409 Penbury rolled the bishop onto his back to try resuscitation. He saw the large, smooth stone in the bishop’s grip. As he tried to prize open the bishops fingers his own hand touched the stone and he cried out. “Feel it,” demanded the choirmaster. “It’s … it's like ice!” Simon reached down and pulled the stone free. It was chilling to touch, but he cradled it carefully. He walked slowly towards the sacristy with Angel at his heel. “What is it?” called the choirmaster after him, his voice trembling. Angel followed Simon into the sacristry. “What are we goin’ to do Father?” Simon looked at the stone, his face was pale. In his hands rested a terrifying, eternal, glorious, truth. He looked back at the fallen man and the shocked choirmaster. For a fleeting moment he felt light; giddy. Free. But the man whose mortal life had been taken would be aware only of an incomprehensible terror. Simon’s source of light was Ted MacNamara’s damnation. He was locked forever in Revelation’s bottomless pit. Except Simon Bradbury, a damned priest whose desperate yearning was simply to be a man again; a soul free of MacNamara’s bindings, possessed the key.

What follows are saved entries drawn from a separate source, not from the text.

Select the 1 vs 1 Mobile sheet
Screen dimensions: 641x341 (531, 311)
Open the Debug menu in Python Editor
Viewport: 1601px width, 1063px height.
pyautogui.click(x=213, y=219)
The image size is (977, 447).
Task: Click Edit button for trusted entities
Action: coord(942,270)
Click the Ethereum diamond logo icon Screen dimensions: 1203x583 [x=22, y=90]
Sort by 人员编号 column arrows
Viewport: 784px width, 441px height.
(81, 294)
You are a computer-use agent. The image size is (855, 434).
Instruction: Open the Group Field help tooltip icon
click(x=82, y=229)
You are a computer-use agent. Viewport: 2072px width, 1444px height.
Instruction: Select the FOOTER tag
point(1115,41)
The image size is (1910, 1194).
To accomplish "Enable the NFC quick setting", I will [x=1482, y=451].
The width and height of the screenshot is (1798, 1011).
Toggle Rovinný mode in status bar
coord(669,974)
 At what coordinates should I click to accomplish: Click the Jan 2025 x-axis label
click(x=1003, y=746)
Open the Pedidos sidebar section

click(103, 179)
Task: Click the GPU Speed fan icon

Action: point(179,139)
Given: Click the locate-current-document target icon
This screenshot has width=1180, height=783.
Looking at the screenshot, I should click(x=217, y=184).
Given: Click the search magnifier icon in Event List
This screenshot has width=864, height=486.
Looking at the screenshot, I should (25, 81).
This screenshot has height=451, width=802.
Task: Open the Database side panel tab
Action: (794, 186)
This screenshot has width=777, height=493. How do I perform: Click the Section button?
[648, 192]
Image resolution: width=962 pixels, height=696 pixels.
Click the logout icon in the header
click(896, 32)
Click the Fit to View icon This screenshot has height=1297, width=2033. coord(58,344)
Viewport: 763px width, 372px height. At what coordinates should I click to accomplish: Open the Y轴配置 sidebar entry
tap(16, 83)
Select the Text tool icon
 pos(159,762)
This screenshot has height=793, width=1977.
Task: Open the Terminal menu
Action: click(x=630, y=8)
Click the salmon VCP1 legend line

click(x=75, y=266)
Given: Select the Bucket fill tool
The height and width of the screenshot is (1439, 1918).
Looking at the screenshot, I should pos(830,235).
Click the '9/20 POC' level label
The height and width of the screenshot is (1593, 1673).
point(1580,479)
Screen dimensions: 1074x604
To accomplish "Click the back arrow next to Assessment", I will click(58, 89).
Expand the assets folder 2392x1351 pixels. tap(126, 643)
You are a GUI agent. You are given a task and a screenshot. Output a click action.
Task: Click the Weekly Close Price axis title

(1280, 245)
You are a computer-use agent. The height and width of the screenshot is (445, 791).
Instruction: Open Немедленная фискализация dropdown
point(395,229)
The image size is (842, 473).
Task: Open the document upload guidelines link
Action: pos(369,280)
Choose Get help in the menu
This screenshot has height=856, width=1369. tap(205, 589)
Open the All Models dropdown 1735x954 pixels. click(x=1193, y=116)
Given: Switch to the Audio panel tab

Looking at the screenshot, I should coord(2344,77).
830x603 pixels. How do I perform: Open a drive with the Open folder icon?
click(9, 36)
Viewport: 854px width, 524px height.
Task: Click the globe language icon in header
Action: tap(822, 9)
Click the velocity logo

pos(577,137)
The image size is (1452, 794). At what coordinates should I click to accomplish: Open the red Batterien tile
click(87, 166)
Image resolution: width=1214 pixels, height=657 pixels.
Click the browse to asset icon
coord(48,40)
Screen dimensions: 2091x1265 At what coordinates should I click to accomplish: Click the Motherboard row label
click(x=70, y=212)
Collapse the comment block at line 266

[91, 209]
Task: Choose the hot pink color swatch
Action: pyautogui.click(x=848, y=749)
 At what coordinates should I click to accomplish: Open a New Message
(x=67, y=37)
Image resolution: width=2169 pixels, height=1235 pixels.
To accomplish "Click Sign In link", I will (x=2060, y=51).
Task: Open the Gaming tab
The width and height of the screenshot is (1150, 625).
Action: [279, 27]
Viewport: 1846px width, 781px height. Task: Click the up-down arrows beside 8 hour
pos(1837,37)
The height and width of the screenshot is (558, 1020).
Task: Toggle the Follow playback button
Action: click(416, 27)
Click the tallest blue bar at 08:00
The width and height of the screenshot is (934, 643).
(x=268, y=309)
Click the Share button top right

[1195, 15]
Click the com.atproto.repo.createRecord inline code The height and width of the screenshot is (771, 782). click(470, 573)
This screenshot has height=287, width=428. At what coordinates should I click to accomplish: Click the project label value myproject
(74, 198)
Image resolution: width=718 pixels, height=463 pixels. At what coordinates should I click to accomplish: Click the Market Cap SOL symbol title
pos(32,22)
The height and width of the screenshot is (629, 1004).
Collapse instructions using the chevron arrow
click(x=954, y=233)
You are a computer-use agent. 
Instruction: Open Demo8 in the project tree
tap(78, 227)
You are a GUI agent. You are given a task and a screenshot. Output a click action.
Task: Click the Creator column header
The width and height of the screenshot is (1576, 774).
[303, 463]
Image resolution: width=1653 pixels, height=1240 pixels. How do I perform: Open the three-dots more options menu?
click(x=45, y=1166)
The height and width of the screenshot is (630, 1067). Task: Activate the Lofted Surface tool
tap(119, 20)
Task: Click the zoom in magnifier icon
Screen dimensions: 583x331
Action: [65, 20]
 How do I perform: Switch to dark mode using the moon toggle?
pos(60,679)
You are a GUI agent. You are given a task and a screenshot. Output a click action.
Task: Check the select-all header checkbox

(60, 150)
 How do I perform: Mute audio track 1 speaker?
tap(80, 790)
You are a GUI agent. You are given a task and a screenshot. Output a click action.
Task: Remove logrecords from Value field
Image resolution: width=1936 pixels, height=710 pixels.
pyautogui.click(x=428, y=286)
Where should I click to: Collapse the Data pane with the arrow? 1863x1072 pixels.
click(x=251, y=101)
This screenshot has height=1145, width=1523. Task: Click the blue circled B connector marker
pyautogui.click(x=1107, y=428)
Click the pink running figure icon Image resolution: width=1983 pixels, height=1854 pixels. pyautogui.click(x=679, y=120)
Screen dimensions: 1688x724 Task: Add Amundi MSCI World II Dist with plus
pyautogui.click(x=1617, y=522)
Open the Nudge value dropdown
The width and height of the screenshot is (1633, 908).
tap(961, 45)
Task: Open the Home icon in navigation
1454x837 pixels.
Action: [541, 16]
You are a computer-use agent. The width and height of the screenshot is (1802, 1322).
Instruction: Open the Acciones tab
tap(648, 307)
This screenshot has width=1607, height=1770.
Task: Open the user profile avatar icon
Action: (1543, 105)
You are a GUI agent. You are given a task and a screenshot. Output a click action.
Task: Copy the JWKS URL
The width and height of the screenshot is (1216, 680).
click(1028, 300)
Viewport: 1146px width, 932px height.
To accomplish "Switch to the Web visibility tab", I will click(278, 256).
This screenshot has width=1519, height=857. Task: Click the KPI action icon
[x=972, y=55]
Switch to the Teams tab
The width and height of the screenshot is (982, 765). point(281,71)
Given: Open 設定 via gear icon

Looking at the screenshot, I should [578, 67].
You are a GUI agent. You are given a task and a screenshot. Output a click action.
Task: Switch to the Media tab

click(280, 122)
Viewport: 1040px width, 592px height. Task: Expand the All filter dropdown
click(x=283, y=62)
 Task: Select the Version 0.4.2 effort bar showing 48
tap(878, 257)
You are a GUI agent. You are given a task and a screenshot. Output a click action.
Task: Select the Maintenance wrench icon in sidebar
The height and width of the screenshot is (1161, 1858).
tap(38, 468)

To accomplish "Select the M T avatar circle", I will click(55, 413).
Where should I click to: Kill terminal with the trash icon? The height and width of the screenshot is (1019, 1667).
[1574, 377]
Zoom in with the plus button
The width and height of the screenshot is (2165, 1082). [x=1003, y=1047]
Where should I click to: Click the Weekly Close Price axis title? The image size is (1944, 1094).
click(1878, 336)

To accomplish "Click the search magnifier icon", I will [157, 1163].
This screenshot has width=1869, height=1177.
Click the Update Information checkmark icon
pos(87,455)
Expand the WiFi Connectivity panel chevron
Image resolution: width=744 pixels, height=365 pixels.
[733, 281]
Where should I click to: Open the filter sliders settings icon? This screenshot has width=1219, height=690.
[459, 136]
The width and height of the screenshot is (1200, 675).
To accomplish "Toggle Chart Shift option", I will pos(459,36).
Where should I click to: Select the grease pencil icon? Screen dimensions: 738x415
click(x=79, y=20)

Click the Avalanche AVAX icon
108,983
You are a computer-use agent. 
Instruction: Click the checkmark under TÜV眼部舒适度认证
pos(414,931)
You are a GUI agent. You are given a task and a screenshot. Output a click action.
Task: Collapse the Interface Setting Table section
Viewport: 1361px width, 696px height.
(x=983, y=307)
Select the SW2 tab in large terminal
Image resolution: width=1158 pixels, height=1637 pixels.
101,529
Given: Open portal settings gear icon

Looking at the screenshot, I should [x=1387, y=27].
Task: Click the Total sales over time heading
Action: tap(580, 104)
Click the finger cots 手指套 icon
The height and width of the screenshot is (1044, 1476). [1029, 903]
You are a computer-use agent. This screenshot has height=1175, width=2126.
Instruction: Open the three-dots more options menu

Angel tugged urgently at his sleeve. “The cops’ll be comin’.” He turned and faced the youth. “Are you an angel of light, or an angel of darkness?” Angel frowned. Simon smiled grimly and looked away, towards the pews and the chopped bands of light slanting down from the high stained windows. “Mudidjara—we are going back to Mudidjara.” “With the bishop?” Simon took the stole from around his neck and began wrapping the stone. 410 “Yes," he replied. "With the bishop.”

411 Epilogue

Karl followed the path along the edge of the water. A willy‐ willy wind scudded along the opposite bank spraying leaves and loose bark onto the water. Karl chuckled. “Yes—I still hear you,” he said softly. He reached the beach at the foot of the overhanging rock wall and let his eyes rest briefly on the surrounding scene. Silver‐barked gums housed a flock of white cockatoos which seemed to be watching him. Karl saw the scuff marks on the sand where small black feet had passed, the low flat‐topped boulder on which he had spent a lifetime, reflecting. The surface of the still, green water rippled as another breath of wind blew through the gorge. Karl watched it pass and smiled. “Barramundi—Barramundi,” he whispered dreamily. Yes, you have made an old Berliner very happy.” He looked one last time into the tree tops, to the watching birds with their crowns of gold and walked into the water, purposefully, until he slipped gently, forever, into the great fish’s kingdom.